← All simulations · Pillar 4: Predicting numbers

Over-fitting

What it is

Over-fitting is when a model learns the practice data too well — including its random noise — and so does worse on new data it has never seen. Give a model enough flexibility and it can twist itself to pass through every single training dot. That looks perfect on the dots it studied, but it has memorized the answer key instead of learning the real pattern.

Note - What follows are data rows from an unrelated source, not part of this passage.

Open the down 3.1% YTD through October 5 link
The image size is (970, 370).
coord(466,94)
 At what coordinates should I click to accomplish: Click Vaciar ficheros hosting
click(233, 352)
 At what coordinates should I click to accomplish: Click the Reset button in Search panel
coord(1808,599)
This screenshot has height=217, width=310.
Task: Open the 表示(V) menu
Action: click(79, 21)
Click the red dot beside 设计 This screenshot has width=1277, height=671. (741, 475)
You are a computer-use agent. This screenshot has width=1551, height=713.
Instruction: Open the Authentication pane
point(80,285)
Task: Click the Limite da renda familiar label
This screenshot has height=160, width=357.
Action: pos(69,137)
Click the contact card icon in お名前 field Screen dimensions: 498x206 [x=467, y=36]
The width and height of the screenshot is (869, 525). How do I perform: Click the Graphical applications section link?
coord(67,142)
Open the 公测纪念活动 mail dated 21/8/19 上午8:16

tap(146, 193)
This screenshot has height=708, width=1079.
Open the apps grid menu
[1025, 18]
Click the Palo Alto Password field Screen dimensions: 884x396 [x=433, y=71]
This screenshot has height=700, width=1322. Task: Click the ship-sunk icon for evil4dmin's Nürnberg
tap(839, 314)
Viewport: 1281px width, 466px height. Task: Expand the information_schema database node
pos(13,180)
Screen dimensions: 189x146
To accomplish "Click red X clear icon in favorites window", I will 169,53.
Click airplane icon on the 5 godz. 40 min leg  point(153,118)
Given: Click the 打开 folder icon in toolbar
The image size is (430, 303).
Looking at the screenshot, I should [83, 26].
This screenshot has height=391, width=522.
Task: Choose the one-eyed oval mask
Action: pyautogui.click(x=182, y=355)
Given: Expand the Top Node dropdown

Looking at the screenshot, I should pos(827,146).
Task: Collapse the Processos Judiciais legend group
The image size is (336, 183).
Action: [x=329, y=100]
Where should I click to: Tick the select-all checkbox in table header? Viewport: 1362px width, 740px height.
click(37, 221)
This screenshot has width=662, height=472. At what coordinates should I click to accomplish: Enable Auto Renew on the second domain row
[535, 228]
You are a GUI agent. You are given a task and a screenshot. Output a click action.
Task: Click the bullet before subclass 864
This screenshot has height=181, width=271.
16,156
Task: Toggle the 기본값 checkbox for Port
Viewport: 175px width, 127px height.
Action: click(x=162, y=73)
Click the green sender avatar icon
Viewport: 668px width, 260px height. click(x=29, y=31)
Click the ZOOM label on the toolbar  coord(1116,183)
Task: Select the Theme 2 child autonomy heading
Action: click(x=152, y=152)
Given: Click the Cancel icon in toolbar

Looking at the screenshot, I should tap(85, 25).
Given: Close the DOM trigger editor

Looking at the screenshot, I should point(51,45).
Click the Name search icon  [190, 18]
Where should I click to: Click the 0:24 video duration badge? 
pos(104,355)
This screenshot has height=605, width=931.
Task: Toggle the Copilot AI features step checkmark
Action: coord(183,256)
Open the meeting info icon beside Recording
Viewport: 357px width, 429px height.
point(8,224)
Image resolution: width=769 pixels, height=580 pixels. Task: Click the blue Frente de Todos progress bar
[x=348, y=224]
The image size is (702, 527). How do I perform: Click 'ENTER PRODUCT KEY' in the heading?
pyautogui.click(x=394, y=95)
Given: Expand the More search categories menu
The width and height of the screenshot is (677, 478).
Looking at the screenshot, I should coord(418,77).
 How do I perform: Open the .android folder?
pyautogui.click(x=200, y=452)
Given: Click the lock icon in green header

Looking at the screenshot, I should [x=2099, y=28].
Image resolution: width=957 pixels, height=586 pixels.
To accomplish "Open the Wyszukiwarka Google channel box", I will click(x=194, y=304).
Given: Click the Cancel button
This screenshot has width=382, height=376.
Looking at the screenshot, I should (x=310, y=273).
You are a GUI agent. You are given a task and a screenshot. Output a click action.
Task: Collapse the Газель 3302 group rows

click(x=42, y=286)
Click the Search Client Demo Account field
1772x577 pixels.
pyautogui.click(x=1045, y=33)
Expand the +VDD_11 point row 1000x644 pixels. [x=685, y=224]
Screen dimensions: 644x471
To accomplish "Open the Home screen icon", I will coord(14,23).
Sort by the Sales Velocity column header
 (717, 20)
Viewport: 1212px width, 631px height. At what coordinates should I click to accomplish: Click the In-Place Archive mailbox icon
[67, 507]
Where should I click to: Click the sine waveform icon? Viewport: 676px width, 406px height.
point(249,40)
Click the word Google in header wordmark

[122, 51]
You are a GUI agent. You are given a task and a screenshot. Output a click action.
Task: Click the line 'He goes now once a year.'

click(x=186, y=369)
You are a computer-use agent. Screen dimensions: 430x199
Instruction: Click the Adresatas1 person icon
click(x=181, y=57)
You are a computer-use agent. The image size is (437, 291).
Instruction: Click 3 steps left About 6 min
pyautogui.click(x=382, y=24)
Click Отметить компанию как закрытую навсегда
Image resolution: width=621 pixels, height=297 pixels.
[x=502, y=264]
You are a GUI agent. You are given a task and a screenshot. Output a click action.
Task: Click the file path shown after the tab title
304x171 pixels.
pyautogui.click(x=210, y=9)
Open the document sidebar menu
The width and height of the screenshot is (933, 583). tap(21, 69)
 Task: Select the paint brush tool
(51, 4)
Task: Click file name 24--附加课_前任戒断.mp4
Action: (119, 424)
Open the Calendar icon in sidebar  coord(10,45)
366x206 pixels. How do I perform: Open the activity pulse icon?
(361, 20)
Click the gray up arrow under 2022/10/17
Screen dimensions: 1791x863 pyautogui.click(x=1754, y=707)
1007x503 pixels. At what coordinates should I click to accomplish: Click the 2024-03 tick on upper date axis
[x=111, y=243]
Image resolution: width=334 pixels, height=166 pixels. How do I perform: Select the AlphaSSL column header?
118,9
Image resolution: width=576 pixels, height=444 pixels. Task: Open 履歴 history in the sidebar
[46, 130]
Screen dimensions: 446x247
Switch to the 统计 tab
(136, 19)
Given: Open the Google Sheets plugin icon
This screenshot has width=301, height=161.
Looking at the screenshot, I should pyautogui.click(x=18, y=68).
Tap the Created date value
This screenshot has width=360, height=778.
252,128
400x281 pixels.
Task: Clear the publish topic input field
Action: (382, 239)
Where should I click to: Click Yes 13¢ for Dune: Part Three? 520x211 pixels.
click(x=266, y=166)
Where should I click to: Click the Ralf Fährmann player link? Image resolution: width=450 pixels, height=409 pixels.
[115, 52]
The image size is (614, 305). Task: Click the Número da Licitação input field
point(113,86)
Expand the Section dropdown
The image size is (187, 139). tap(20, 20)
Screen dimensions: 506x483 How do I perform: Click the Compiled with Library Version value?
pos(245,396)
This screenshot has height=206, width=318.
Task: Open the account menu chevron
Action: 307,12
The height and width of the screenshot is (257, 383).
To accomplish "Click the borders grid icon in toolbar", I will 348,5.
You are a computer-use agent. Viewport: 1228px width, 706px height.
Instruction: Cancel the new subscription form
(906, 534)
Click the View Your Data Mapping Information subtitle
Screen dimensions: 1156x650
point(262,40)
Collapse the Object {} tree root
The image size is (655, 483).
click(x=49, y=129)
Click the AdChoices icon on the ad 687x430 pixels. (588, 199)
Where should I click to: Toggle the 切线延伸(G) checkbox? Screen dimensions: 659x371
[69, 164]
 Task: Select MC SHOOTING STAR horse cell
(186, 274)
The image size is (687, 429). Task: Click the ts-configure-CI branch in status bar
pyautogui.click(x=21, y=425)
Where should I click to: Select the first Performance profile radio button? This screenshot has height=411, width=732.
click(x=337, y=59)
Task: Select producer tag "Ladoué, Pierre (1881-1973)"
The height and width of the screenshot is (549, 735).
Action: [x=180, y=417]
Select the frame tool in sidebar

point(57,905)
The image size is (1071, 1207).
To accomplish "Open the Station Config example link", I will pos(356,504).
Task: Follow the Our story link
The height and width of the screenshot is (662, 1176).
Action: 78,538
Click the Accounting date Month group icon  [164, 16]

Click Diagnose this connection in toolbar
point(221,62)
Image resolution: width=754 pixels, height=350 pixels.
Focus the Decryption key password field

Go deeper: the opposite mistake is under-fitting — a model too stiff to capture the real shape (a straight line through a curved trend). Between too-stiff and too-wiggly sits a sweet spot. The only honest way to find it is to hide some data, train on the rest, and check the error on what was hidden. Training error always keeps falling as you add flexibility, so it can’t be trusted; the held-out test error tells the truth.

Why care

Over-fitting is the single most common way machine-learning projects go wrong. A model that scores 99% on its own practice data and then fails in the real world has almost always over-fit. Spotting it — and choosing the right amount of flexibility — is a core skill behind every trustworthy model, and it’s exactly why we hold out a test set in the first place.

The idea, intuitively

Slide the flexibility dial. At the low end the curve is a stiff line that misses the bend — both errors are high. Raise it and the curve eases into the real shape; the test error drops to its lowest. Keep going and the curve starts wiggling to touch every studied dot: training error shrinks toward zero, but test error climbs back up. Same data, same model family — only the flexibility changed.

Peek at the data first

Each dot is just an input and an output, with some held back for testing. There’s a smooth true pattern behind them, but it’s hidden — the model only ever sees the noisy dots, the same kind of split Spectra’s split makes before training.

Try it

Drag Flexibility from a stiff line up to a wild wiggle. Watch the two error bars: training error (blue) only ever falls, while test error (red) dips to a sweet spot and then rises — that rise is over-fitting. Turn on Show the hidden true pattern to see the green curve the dots really came from, and watch a too-wiggly fit veer away from it.

Where it shows up

Every kind of model. Decision trees grown too deep, neural networks trained too long, curves with too many bends — all can memorize instead of generalize.
Choosing complexity. Picking a model size, a tree depth, or how long to train is really picking where to sit on this flexibility dial.
Trusting a score. A great score on training data means little; the held-out score is what predicts real-world performance.

Where it came from

The danger of over-complex models is old — it echoes Occam’s razor, the centuries-old preference for the simplest explanation that fits. As statistics and machine learning grew, this became the formal bias–variance trade-off, and holding out a test set (and cross-validation) became the standard defense. It’s why “train on some, test on the rest” is the first rule of honest modeling.

Try it in code

In the Studio, the cure for over-fitting is to hold data out and check on it — a high training score with a low test score is the tell:

data  = load "fruits"
train, test = split data, hold_out: 20%

model = make_model "tree"
train_model model, on: train, predict: "type", using: ["sweetness", "size"]

check model, with: train   # looks great...
check model, with: test    # ...the honest score

Open it in the Studio ▶

Check your understanding

Why does training error keep falling even when the model is getting worse?
What does the lowest point of the test-error curve tell you?
Why is a wiggly curve that hits every training dot usually a bad sign, not a good one?